__WHAT IS BEING ASKED__. The records below are to be retyped in full. Keep every word.

== RECORDS SUPPLIED

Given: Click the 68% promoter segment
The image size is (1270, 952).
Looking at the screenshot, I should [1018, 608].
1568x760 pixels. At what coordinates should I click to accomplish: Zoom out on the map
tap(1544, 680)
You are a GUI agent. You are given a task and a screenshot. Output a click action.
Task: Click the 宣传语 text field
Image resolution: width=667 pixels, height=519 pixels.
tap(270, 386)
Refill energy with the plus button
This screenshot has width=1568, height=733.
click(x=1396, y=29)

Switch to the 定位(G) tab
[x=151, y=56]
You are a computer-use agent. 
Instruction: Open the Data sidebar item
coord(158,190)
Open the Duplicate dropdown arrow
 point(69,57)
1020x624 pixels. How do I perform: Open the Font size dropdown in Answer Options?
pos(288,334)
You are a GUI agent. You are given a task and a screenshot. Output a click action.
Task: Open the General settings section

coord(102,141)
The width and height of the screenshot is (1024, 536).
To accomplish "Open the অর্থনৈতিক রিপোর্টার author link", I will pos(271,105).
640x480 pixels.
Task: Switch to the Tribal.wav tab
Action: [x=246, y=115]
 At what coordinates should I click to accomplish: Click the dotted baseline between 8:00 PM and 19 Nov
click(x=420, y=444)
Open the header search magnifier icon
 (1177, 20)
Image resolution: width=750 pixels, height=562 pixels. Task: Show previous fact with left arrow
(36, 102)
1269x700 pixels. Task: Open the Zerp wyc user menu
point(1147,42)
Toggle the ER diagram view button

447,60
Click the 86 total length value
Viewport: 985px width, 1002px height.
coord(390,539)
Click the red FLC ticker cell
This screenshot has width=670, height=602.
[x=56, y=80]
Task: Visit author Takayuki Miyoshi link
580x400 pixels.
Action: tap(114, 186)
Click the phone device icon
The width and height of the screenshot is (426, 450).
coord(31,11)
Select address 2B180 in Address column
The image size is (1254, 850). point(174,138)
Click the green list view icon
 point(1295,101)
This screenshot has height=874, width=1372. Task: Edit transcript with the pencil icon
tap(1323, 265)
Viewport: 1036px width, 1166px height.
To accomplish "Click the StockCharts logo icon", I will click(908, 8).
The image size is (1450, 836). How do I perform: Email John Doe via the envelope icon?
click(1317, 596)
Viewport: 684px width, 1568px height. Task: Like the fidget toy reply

====

__COMPLETED EXERCISE__.
Given: Click the 68% promoter segment
The image size is (1270, 952).
Looking at the screenshot, I should [1018, 608].
1568x760 pixels. At what coordinates should I click to accomplish: Zoom out on the map
tap(1544, 680)
You are a GUI agent. You are given a task and a screenshot. Output a click action.
Task: Click the 宣传语 text field
Image resolution: width=667 pixels, height=519 pixels.
tap(270, 386)
Refill energy with the plus button
This screenshot has width=1568, height=733.
click(x=1396, y=29)

Switch to the 定位(G) tab
[x=151, y=56]
You are a computer-use agent. 
Instruction: Open the Data sidebar item
coord(158,190)
Open the Duplicate dropdown arrow
 point(69,57)
1020x624 pixels. How do I perform: Open the Font size dropdown in Answer Options?
pos(288,334)
You are a GUI agent. You are given a task and a screenshot. Output a click action.
Task: Open the General settings section

coord(102,141)
The width and height of the screenshot is (1024, 536).
To accomplish "Open the অর্থনৈতিক রিপোর্টার author link", I will pos(271,105).
640x480 pixels.
Task: Switch to the Tribal.wav tab
Action: [x=246, y=115]
 At what coordinates should I click to accomplish: Click the dotted baseline between 8:00 PM and 19 Nov
click(x=420, y=444)
Open the header search magnifier icon
 (1177, 20)
Image resolution: width=750 pixels, height=562 pixels. Task: Show previous fact with left arrow
(36, 102)
1269x700 pixels. Task: Open the Zerp wyc user menu
point(1147,42)
Toggle the ER diagram view button

447,60
Click the 86 total length value
Viewport: 985px width, 1002px height.
coord(390,539)
Click the red FLC ticker cell
This screenshot has width=670, height=602.
[x=56, y=80]
Task: Visit author Takayuki Miyoshi link
580x400 pixels.
Action: tap(114, 186)
Click the phone device icon
The width and height of the screenshot is (426, 450).
coord(31,11)
Select address 2B180 in Address column
The image size is (1254, 850). point(174,138)
Click the green list view icon
 point(1295,101)
This screenshot has height=874, width=1372. Task: Edit transcript with the pencil icon
tap(1323, 265)
Viewport: 1036px width, 1166px height.
To accomplish "Click the StockCharts logo icon", I will click(908, 8).
The image size is (1450, 836). How do I perform: Email John Doe via the envelope icon?
click(1317, 596)
Viewport: 684px width, 1568px height. Task: Like the fidget toy reply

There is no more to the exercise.